__TEXT PROVIDED__:
>>>>
These were very quick moments. I remember feeling rather silly. That this was an exceptionally stupid thing to do. I remember a swelling terror. It seems unnecessarily obvious to say this, but it was startlingly painful. The pain of a rope biting into your neck was surprising, arresting, overriding, rather immediate and insistent, quickly eclipsing whatever else might have been running through my mind. It caught me completely off guard, to be expecting the non-sensation of
acting a hanging, and then to encounter the very immediate sensation of
being hanged. When the backstage lights came up, somehow I extricated myself from the noose, and hurried through the motions of curtain call.
I remember always having had a difficult time of adjusting out of that role after a performance. I remember seeing myself hoarsely wretching, tearlessly sobbing, perhaps self-indulgently, but genuinely so. But after closing night, I was in shock, very still, ashen. Castmates saw that something was wrong, and when they asked me about it, holy hell blew up, lots of people became indignant or sheepish, depending on what their role in that mistake was. I don't much remember saying anything beyond the most laconic description of what had happened. I do not remember feeling angry. I remember feeling nothing at all.
I do not know how accurate my memory is of these events. I get the impression that a lot of this experience is hidden from me, and that there is a strong impulse to color things in, supply the meat of details from half-imagined outlines.
Reading these books now, I've begun dreaming some of the dreams Capote describes the convicts Hickock and Smith as having had. (At the time of that case, Kansas was one of a number of states that executed its prisoners by hanging, a practice long since superseded by lethal injection as the preferred method of execution.) I can feel the details of slave narratives and bloody verses bleeding into my memory of this hanging, and I'm struggling to keep the experience discrete from those writings (which is why I'm writing this here).
There is a strange sense of
guilt that has since crept into my understanding of The Crucible's closing night. Strange, because I certainly am not guilty of witchcraft, nor of murder, rape or absconding from a place of indenture. And yet, I don't know how to explain this, I've begun to feel as though I've gotten away with something. As though the crimes, and/or the injustices, perpetrated by or inflicted upon these men, are somehow slightly my own.
Writing this out, specifically tacking down these notions, clearly demonstrates their absurdity. I am not a runaway slave, nor did I murder my best friend, etc.
As I see it, the first job of the Humanist, as it is of the Actor, is empathy. I pride myself on my ability to sympathize, and even to identify with, the subject of practically any inquiry I take upon myself, any role or any cause. The principle of empathy is the surest safeguard any human being has against the perpetration of injustice. Empathy is what will prevent me from prejudice against another human, just as I trust in empathy to protect me from someone else's prejudice. This is, of course, an ideal, neither more nor less perfect in its application than any of the other principles ("Life & Liberty," "Due Process," "One man, one vote") codified in the US Constitution.
In this instance, the operation of this ideal is playing with my memory, transmuting a past event into an ongoing experience; when I think of The Crucible, I think of lynch mobs, I think of Scout and Atticus Finch, I think of Ft. Leavenworth and Birnam Wood.
The most startling piece of all of this, is the part of me that is actually relishing the confusion of so many details and sensations. Part of me is eating this all up, savoring it, even. The palpable strangeness of owning experiences that are not in fact my own; empathy run amok.
<<<<
__RECORDS__:
>>>>
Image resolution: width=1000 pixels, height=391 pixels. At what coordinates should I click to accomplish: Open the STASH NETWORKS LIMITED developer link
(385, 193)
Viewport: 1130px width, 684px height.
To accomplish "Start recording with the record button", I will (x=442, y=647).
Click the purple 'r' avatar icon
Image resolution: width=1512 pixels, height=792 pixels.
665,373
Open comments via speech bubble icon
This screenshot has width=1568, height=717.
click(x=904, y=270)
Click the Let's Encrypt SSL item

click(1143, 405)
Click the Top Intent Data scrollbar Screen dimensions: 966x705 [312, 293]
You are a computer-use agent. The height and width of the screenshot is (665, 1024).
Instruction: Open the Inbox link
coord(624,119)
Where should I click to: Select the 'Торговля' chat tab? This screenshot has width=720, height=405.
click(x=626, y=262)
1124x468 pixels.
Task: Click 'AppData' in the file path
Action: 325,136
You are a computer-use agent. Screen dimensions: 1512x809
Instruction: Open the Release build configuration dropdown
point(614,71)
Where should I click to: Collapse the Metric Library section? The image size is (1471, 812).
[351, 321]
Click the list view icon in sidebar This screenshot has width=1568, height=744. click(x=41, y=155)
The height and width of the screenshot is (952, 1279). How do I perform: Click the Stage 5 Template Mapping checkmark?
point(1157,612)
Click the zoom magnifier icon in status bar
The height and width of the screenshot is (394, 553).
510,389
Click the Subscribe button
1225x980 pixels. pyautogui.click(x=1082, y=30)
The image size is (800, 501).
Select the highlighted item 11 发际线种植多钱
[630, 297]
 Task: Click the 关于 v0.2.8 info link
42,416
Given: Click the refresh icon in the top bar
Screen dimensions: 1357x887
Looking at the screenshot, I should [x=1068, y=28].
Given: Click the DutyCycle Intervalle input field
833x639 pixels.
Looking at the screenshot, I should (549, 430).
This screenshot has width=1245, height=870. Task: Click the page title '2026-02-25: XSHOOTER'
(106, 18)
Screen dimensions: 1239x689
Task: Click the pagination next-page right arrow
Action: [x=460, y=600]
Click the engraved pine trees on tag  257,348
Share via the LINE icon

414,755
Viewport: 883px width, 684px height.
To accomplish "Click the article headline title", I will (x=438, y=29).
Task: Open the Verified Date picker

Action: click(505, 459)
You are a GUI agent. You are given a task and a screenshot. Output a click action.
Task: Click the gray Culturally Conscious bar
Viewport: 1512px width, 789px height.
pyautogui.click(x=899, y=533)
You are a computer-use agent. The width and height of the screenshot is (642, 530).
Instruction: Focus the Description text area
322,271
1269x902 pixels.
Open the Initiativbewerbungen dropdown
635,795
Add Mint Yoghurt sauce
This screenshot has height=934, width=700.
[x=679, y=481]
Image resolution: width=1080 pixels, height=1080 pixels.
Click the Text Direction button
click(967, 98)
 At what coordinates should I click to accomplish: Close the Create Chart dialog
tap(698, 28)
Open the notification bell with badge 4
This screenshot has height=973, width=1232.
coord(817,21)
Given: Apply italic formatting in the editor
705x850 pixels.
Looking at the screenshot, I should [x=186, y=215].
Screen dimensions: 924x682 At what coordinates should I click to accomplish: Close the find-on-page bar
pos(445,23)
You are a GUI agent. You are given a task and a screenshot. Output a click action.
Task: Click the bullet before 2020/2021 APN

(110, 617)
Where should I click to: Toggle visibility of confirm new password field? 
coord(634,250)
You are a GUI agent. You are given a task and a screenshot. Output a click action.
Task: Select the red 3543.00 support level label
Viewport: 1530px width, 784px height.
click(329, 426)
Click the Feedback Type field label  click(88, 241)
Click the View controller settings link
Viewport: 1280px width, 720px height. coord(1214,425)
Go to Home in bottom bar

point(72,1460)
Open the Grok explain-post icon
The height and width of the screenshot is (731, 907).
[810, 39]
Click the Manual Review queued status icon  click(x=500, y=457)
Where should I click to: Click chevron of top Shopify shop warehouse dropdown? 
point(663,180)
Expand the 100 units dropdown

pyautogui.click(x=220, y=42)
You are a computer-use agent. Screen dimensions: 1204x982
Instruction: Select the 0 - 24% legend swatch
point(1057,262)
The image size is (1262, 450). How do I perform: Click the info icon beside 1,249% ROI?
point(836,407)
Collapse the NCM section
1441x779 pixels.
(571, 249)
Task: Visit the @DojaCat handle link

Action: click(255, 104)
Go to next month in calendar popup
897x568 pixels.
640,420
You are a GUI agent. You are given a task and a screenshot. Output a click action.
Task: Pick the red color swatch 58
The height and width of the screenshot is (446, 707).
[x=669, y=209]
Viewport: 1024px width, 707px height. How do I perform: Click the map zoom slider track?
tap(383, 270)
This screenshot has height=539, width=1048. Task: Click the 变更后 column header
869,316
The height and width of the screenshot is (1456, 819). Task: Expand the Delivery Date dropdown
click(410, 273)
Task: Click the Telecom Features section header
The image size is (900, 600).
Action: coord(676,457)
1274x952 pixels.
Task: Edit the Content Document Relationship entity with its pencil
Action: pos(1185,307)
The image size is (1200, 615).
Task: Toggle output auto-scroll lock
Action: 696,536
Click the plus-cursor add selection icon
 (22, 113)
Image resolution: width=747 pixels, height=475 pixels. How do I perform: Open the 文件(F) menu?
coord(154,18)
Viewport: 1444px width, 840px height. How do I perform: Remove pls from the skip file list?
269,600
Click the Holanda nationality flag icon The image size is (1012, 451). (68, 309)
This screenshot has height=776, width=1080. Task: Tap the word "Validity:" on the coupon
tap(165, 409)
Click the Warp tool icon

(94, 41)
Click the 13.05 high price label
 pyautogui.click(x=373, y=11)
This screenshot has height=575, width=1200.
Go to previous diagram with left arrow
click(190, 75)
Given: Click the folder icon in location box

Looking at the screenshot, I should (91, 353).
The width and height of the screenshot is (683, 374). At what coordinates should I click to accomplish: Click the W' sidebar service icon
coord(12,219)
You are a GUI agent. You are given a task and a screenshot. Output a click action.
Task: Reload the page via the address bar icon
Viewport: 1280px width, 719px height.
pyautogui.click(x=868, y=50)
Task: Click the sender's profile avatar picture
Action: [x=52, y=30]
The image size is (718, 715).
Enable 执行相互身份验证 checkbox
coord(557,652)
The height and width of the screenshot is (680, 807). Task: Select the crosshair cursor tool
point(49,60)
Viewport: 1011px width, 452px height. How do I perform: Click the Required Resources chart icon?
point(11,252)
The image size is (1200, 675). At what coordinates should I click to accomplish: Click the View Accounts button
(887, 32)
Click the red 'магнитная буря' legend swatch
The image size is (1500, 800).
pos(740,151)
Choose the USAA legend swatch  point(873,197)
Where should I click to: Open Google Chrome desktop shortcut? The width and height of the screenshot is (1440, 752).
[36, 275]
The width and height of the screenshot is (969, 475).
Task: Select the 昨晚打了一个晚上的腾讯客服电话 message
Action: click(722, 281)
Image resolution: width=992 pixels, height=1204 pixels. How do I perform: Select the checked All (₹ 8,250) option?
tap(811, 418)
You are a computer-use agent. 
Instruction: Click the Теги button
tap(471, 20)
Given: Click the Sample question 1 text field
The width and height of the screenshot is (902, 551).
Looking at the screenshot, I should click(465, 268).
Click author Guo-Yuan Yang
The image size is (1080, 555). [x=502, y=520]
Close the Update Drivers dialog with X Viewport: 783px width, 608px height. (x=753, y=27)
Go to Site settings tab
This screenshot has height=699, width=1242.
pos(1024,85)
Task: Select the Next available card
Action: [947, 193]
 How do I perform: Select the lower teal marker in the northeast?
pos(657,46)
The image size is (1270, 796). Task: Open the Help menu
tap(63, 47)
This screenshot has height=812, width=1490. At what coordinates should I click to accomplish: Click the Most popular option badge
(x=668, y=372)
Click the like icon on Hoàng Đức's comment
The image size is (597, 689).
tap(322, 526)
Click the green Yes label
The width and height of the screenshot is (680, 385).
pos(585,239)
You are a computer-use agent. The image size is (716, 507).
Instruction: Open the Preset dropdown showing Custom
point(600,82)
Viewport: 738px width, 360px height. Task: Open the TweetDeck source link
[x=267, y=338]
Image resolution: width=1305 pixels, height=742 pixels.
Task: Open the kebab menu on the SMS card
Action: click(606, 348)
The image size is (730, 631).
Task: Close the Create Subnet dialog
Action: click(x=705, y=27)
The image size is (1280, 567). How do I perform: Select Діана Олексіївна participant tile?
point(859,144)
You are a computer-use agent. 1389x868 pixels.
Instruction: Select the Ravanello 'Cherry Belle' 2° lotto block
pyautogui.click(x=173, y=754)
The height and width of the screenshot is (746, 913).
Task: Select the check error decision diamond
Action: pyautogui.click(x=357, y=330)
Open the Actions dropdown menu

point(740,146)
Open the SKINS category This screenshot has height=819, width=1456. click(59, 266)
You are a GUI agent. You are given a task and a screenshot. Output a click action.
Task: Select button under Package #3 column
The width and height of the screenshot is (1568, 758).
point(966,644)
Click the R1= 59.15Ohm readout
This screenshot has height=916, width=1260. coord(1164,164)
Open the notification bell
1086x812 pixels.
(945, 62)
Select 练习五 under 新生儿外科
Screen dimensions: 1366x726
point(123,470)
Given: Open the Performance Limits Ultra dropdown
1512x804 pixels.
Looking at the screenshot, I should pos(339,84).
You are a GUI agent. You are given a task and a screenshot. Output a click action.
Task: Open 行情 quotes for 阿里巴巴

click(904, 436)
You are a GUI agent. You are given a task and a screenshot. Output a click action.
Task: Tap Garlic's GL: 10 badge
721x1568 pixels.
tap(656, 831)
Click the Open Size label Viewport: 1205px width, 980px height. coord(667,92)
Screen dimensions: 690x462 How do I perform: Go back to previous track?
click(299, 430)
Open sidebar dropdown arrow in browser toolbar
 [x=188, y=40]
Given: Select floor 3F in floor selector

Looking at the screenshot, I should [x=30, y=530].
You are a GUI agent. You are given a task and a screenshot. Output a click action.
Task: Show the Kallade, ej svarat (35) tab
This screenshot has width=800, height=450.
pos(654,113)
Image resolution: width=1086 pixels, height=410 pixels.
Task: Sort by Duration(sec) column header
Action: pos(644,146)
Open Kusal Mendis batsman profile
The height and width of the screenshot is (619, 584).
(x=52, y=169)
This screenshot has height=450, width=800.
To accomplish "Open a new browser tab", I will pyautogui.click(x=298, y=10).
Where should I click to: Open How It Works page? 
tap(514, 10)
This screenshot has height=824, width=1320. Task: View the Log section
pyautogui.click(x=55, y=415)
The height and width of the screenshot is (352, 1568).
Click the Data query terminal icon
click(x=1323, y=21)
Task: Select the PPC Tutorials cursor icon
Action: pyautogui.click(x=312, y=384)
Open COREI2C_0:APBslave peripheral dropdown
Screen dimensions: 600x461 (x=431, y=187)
<<<<
__TASKS AND EXERCISES__:
A - In the essay about the stage hanging, what does the writer call the first job of the Humanist, as it is of the Actor?
B - Write out, word for word, the passage of the essay about the stage hanging from "The most startling" to "empathy run amok.".
The entries are separate material that has no connection to the essay about the stage hanging.

__SOLUTION SET__:
A - Empathy.

B -
The most startling piece of all of this, is the part of me that is actually relishing the confusion of so many details and sensations. Part of me is eating this all up, savoring it, even. The palpable strangeness of owning experiences that are not in fact my own; empathy run amok.